Mechanized Foundations of Structural Governance: Machine-Checked Proofs for Governed Intelligence

Abstract

We present five results in the theory of structural governance for cognitive workflow systems. Three are mechanized in Coq 8.19 using the Interaction Trees library with parameterized coinduction; two are proved on paper with explicit reductions. The Coinductive Safety Predicate (gov_safe) is a coinductive property that captures governance safety for infinite program behaviors, indexed by a boolean permission flag that is provably false for ungoverned I/O and true for governed interpretations (mechanized). The Governance Invariance Theorem establishes that governance is uniform across the meta-recursive tower: governance at level n+1 reduces to governance at level n by definitional equality of the type (mechanized).

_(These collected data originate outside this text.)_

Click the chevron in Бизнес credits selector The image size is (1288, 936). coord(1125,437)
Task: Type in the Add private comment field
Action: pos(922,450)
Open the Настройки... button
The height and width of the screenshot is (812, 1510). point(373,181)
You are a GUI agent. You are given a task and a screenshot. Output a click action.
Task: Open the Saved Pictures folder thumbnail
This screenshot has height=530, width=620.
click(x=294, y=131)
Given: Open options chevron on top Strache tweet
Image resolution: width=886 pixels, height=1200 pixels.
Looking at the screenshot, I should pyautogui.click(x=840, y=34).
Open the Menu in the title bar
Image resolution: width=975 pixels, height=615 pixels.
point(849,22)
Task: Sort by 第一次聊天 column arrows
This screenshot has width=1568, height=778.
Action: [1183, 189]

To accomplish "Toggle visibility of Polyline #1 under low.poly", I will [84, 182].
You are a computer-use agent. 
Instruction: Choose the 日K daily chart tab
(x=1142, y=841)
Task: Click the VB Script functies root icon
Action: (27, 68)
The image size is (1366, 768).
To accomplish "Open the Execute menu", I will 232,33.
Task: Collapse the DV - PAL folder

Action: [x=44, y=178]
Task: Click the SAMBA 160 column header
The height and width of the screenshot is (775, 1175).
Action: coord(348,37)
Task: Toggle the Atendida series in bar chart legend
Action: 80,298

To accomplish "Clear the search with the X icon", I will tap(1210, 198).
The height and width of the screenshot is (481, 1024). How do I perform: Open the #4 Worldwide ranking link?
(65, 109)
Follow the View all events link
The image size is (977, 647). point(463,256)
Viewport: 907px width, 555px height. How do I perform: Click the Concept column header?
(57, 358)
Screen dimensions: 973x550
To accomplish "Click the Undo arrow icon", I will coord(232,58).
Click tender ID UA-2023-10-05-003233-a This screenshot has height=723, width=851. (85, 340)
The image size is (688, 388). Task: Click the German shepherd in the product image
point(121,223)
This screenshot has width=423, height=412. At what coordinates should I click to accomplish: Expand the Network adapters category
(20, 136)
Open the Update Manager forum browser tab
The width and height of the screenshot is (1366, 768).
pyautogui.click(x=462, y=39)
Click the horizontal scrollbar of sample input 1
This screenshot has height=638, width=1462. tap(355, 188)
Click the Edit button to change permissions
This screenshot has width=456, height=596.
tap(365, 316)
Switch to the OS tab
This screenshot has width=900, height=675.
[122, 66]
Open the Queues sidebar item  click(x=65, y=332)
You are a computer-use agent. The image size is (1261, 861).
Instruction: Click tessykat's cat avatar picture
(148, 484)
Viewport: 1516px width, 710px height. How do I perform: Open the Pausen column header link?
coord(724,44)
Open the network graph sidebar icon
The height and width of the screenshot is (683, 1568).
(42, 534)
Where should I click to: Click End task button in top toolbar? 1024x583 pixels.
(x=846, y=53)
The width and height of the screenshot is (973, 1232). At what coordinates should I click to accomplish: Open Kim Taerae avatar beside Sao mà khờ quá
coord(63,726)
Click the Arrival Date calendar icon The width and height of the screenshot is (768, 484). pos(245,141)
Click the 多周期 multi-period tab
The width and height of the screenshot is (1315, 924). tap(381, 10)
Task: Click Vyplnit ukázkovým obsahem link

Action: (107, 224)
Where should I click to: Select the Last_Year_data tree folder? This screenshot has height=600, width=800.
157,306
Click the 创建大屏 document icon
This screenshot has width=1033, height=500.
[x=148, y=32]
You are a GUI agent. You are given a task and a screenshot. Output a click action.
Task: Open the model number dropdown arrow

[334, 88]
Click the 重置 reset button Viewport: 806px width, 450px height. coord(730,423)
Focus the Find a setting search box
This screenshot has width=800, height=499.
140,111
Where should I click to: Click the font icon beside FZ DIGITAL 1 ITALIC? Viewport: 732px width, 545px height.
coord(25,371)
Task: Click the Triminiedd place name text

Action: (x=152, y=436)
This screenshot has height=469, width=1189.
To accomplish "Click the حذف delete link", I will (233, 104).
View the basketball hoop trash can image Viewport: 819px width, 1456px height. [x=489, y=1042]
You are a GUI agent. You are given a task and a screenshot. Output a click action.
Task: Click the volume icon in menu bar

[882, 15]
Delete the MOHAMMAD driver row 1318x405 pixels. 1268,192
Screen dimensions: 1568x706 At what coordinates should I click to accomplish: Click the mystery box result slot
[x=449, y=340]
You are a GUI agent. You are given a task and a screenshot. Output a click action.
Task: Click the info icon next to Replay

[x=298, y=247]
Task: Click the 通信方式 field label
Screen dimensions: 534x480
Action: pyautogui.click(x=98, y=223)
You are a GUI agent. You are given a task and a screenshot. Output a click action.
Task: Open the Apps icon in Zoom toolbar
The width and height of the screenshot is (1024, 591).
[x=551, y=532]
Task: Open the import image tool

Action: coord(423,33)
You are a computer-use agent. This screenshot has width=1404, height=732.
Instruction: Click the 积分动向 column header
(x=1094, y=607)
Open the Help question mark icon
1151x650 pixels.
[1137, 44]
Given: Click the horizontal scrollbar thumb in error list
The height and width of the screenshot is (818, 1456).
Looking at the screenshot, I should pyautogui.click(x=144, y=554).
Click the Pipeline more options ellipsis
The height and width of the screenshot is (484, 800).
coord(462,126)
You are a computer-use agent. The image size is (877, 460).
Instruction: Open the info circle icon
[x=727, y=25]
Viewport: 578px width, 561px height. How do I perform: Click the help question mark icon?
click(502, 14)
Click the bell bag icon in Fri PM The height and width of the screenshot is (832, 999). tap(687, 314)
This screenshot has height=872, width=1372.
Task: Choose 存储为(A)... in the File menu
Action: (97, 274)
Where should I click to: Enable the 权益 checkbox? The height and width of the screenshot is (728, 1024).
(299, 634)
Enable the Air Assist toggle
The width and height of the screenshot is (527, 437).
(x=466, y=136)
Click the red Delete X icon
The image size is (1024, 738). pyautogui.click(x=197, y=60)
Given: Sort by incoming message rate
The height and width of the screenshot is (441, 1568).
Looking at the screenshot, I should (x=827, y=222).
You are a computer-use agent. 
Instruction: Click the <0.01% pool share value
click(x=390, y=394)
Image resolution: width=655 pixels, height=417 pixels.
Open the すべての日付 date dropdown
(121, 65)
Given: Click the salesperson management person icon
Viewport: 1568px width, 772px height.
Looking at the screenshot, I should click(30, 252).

The Sufficiency Theorem proves that four atomic primitives (code, reason, memory, call) are expressively complete for any discrete intelligent system, formalized as compositional closure of a Kleisli category (mechanized). The Alternating Normal Form provides a canonical decomposition of any machine into alternating code and effect layers, with a confluent rewriting system (paper proof). The Necessity Theorem proves via explicit reduction to Rice's theorem that an architecturally opaque component (the reason primitive) is mathematically necessary for problems requiring semantic judgment (paper proof). A sixth contribution connects the abstract model to the deployed runtime: the Verified Interpreter Specification formalizes the BEAM runtime's trust, capability, and hash chain logic in Coq, then tests the running system against this specification using property-based testing with over 70,000 randomly generated directive sequences and zero disagreements. The mechanization comprises approximately 12,000 lines across 36 modules with 454 theorems and zero admitted lemmas.